Markets Should Decide Winners and Losers
WASHINGTON D.C. - Policymakers should proceed with a great deal of caution when considering standards mandates, says Progress & Freedom Foundation President Ray Gifford. In a new paper, Gifford addresses procurement policies and other government actions where their actions may distort a marketplace filled with competing standards and levels of interoperability.
"Because there are undeniable trade-offs from any standard-setting decision," Gifford writes, "governments should: a) be wary of thinking they have sufficient foresight to make proper standard-setting decisions; and b) be deferential to private attempts at standard setting." Gifford says varying models of open and closed standards with differing levels of interoperability will emerge and compete, with the market determining winners.
This latest paper comes as various local and international governments are weighing the prospects of mandating certain standards in the procurement of software, such as purchasing only open-source software. This was one issue Gifford and several other PFF senior fellows addressed in Milan and Brussels during PFF's Digital Europe 2005 in February. Gifford's paper is based on a speech he gave on standards in Milan.

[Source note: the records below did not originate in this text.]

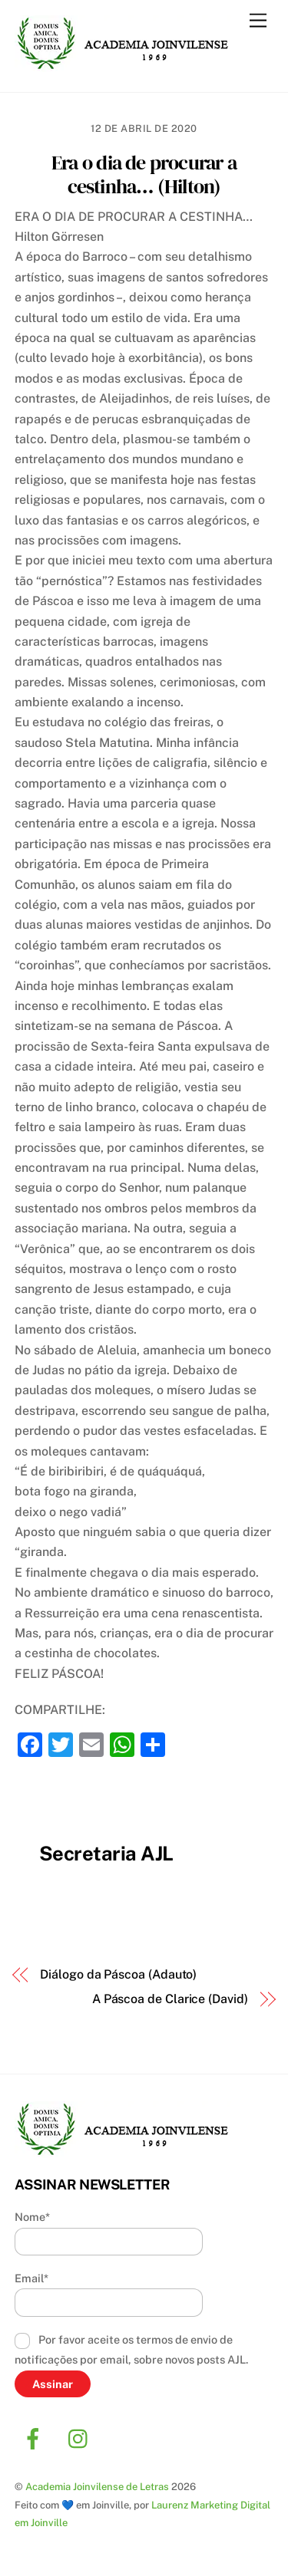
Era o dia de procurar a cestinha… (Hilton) (144, 174)
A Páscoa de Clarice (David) (170, 1999)
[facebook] (36, 2437)
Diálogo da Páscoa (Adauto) (118, 1974)
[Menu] (258, 21)
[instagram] (82, 2437)
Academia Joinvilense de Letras (97, 2486)
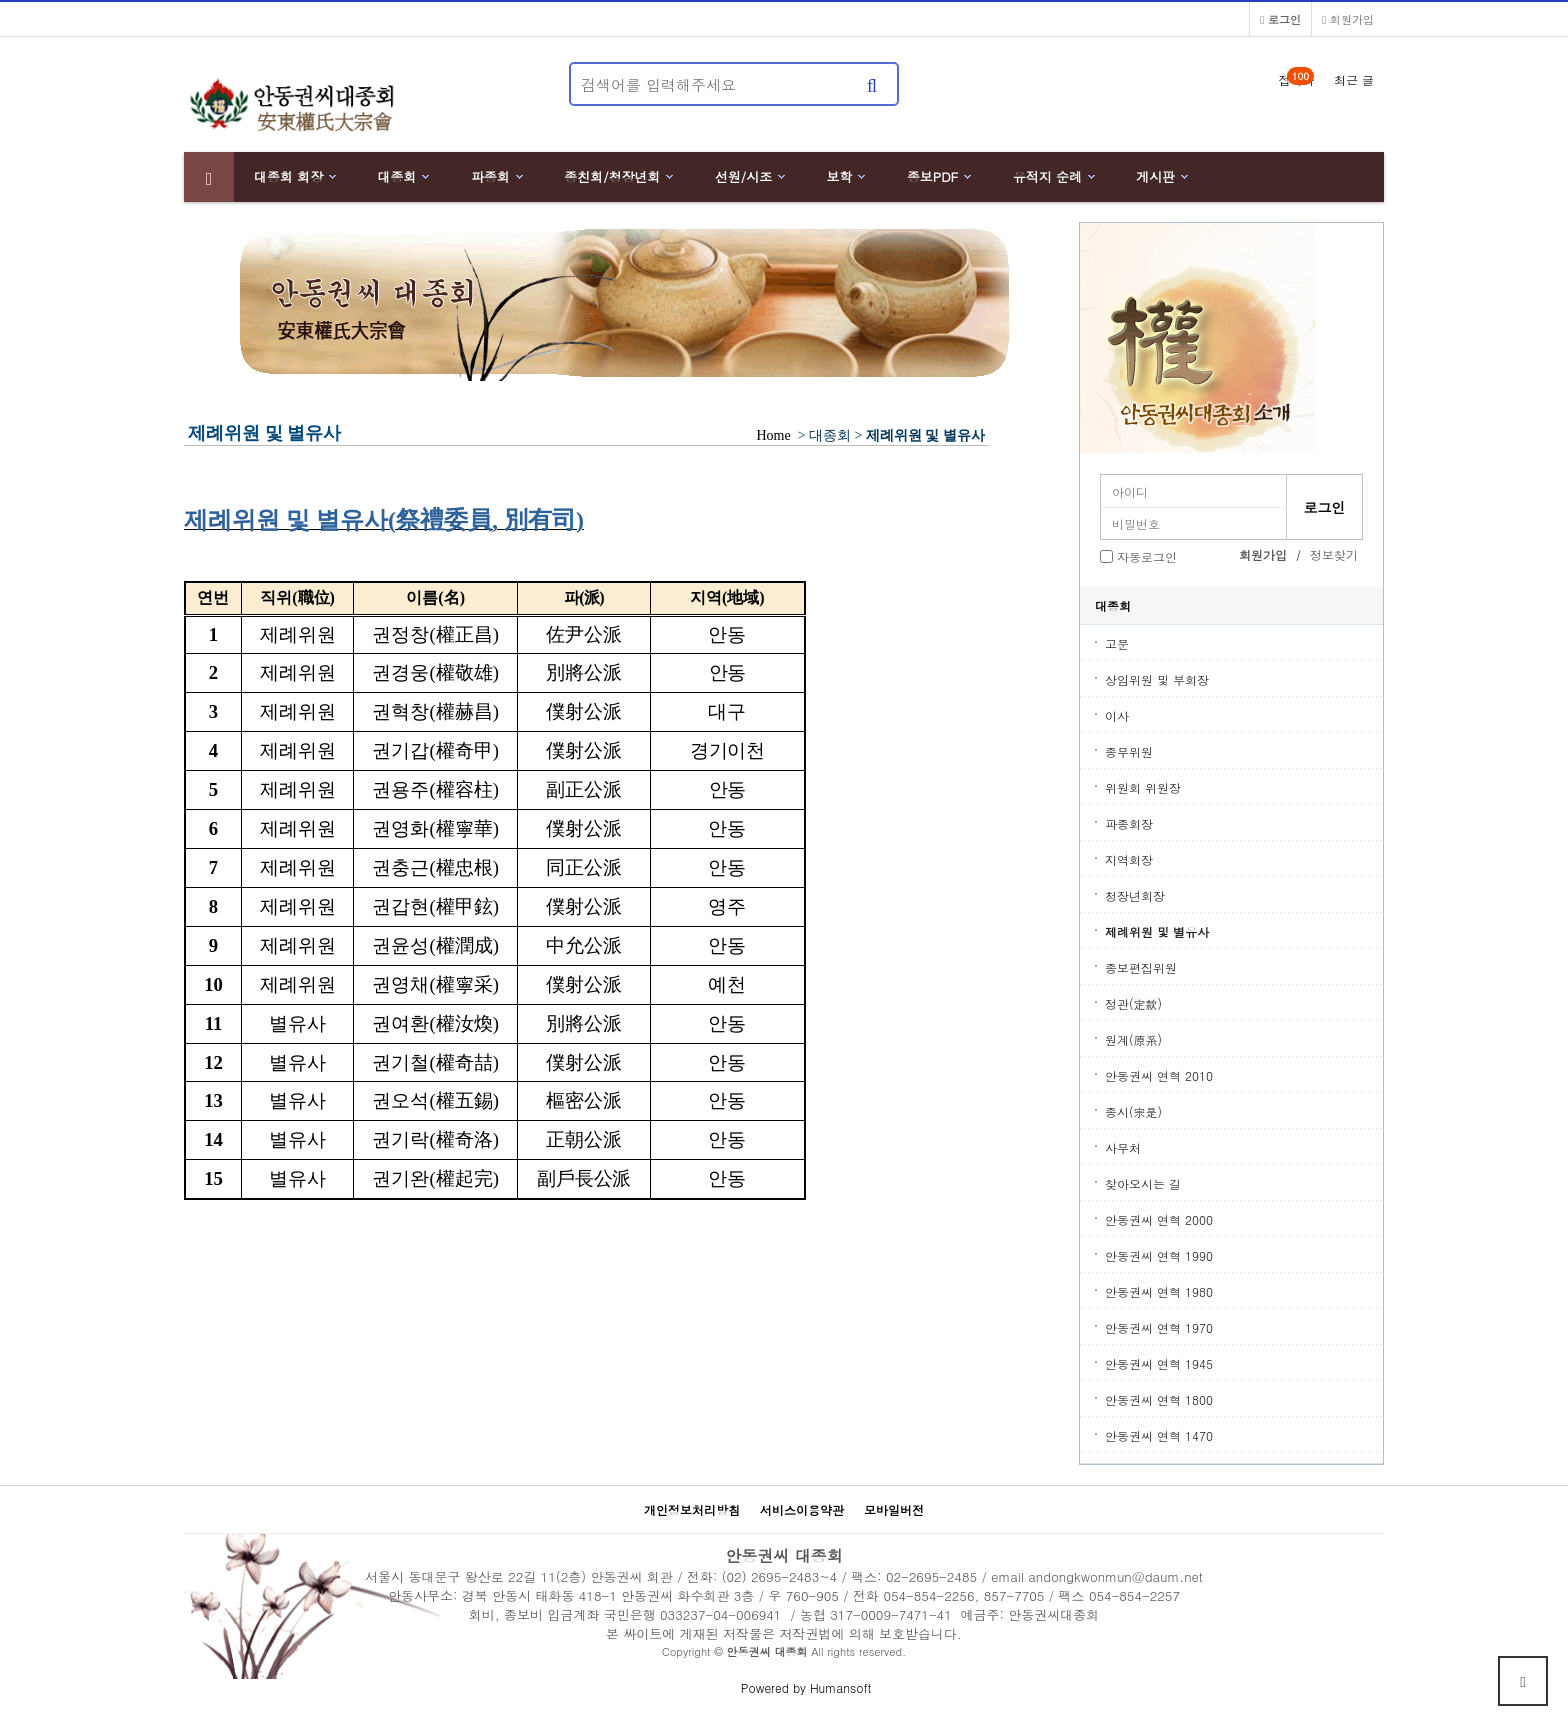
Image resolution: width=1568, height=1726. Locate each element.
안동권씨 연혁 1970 (1159, 1327)
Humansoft (840, 1687)
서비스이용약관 (802, 1509)
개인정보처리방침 (692, 1509)
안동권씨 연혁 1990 (1159, 1255)
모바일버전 (894, 1509)
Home (773, 435)
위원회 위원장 (1143, 787)
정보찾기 (1334, 554)
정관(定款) (1133, 1003)
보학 (840, 176)
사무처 (1123, 1147)
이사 (1117, 715)
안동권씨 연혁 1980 (1159, 1291)
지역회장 (1129, 859)
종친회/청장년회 (612, 176)
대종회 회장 (288, 176)
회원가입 (1348, 19)
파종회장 (1129, 823)
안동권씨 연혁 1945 (1159, 1363)
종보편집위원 (1141, 967)
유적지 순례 (1047, 176)
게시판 (1155, 176)
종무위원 (1129, 751)
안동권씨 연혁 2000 (1159, 1219)
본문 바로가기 (0, 0)
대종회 (397, 176)
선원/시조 (743, 176)
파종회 (490, 176)
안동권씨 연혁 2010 (1159, 1075)
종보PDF (933, 176)
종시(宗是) (1133, 1111)
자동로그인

There are numerous standards, Gifford writes, from the open, non-proprietary TCP/IP standard that forms the basis for the entire packet structure of the Internet, to the relatively more closed and proprietary standards of Apple Computer and its companion the iPod. There are also numerous standards-setting bodies at work in the digital space. No one approach is the "right" choice, he argues, but instead each has strengths and weaknesses, and involves inevitable trade-offs.
Gifford also notes "a key taxonomic distinction" that lies between "open source" and "open standards." Open source, which he says should be considered open and proprietary, "is one way to achieve an openness of a sort. But open source should not obscure other attempts to achieve open standards through private ad hoc consortia or formal standard setting bodies." One cannot say "with any metaphysical certainty" that any one approach is superior. "And to be sure, we should leave other parties with the liberty and freedom to work within alternate models -- to achieve openness, interoperability and consumer benefits."
The Progress & Freedom Foundation is a market-oriented think tank that studies the digital revolution and its implications for public policy. It is a 501(c)(3) research & educational organization.